5271388She had a professional qualification in accounting and had worked in one of the Big 4 accounting firms for a while. But deep down she knew she was a teacher with a special love for preschoolers. And so she resigned from her accounting job and became a kindergarten teacher in her church. The drop in salary was drastic. She had to take another job to make ends meet. But her faith was strong. And her joy was real. Her story moved me profoundly.

If you are a regular reader of this column you will know that I do not divide jobs on the basis of whether they are secular or spiritual. If you are a regular reader of this column you will know that I champion the call for Christians to understand that God calls us into all sorts of work and not just into church related work. And we definitely need God’s people in the Big 4! But what moved me about my friend’s decision was that she had the courage and the faith to be true to her heart’s call.

There will be those who will call her decision a waste. What a waste to give up a job of such earning potential. What a waste of her had earned expertise in accountancy. And doesn’t she know how expensive it is to live these days? Doesn’t she know the crushing effects of inflation on those of us who are not rich?

I heard the same arguments when I came to understand that God wanted me to leave dentistry to be a full time minister of the Word. I had expected that non-Christian friends would have found it difficult to accept such a counter-cultural decision. What I didn’t expect was that most of the resistance to my leaving dentistry to go into a church related vocation came from Christians.

I would have thought that Christians would be the first to understand that our lives are not our own and that we are all but stewards of the lives we have received. I would have thought that Christians would understand that their security lies ultimately in the Lord and not in the monthly pay cheque, and that the most secure place one can be is walking in the will of the Lord wherever that journey takes you.
I was wrong.

It seems that many churches are not places that encourage people to discover their vocations, and support them as they embark on their God-given adventures. And it seems like this reluctance to think of life in vocational terms is not new.

At the age of 30, Albert Schweitzer decided to leave his position as principal of a theological seminary to enter medical school to prepare to be a missionary doctor to Africa. He talks about the resistance he received.

“My relatives and friends reproached me for the folly of my enterprise. They said I was a man who was burying the talent entrusted to him and wanted to trade in false currency. I ought to leave work among Africans to those who would not thereby abandon gifts and achievements in scholarship and the arts…

In the many adversarial debates I had to endure with people who passed for Christians, it amazed me to see them unable to perceive that the desire to serve the love preached by Jesus may sweep a man into a new course of life. They read in the New Testament that it can do so, and found it quite in order there.

I had assumed that familiarity with the sayings of Jesus would give a much better comprehension of what to popular logic is not rational.”
(Albert Schweitzer, Out of My Life and Thought, Baltimore: The Johns Hopkins University Press, 1998, pp. 81-95.)

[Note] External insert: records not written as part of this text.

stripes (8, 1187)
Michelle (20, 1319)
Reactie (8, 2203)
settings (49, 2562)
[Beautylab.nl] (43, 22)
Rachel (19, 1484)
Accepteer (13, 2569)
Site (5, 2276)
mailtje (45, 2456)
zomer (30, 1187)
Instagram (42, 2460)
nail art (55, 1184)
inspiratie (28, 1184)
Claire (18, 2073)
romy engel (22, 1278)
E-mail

We cheat the world of the Schweitzers in our midst by not encouraging our people to find and pursue their vocations. And we cheat ourselves and our children from living lives of meaning and significance.

How do we discover our vocation? I believe discovering our vocation is a life long journey. A good starting place is to consider the primary calls on our lives. We have been called to love God with all our heart, soul, mind and strength, and to love our neighbour as ourselves (Mark 12:29-31). With my abilities, burdens and opportunities how do I best love God and neighbour at this point of my life?

And here is Frederick Buechner’s oft quoted advice:

“By and large a good rule for finding out (your life calling) is this:
the kind of work God usually calls you to do is the kind of work (a) that you need most to do and (b) that the world most needs to have done. If you really get a kick out of your work, you’ve presumably met requirement (a), but if your work is writing cigarette ads, the chances are you’ve missed requirement (b).
On the other hand, if your work is being a doctor in a leper colony, you have probably met requirement (b) but if most of the time you’re bored and depressed by it, chances are you have not only bypassed (a), but probably aren’t helping your patients much either.
Neither the hair shirt nor the soft berth will do. The place God calls you to is the place where your deep gladness and the world’s deep hunger meet.”
(Frederick Buechner, Wishful Thinking: A Theological ABC, New York: Harper & Row, 1973, p.95.)

I also believe there is no ideal time to pursue one’s vocation. Some of us carry heavy financial responsibilities — aged parents to care for, children to feed etc. The Lord knows that. We may have to do one job to put food on the table while pursuing our vocation outside of work time — and striving to do our best in both responsibilities. Others may have to wait for another season in their lives to pursue their vocation full time.

The Lord knows the details of your life and will work out everything in the end. Nothing will be wasted. We are to follow God in the realities of our life and not in some romantic never-never land.

But what all of us need is the courage and faith of my young friend who became a kindergarten teacher. At some point we need to choose the security of obeying God over the security that comes from popular logic. And when we do that we find life, life for others and life for ourselves.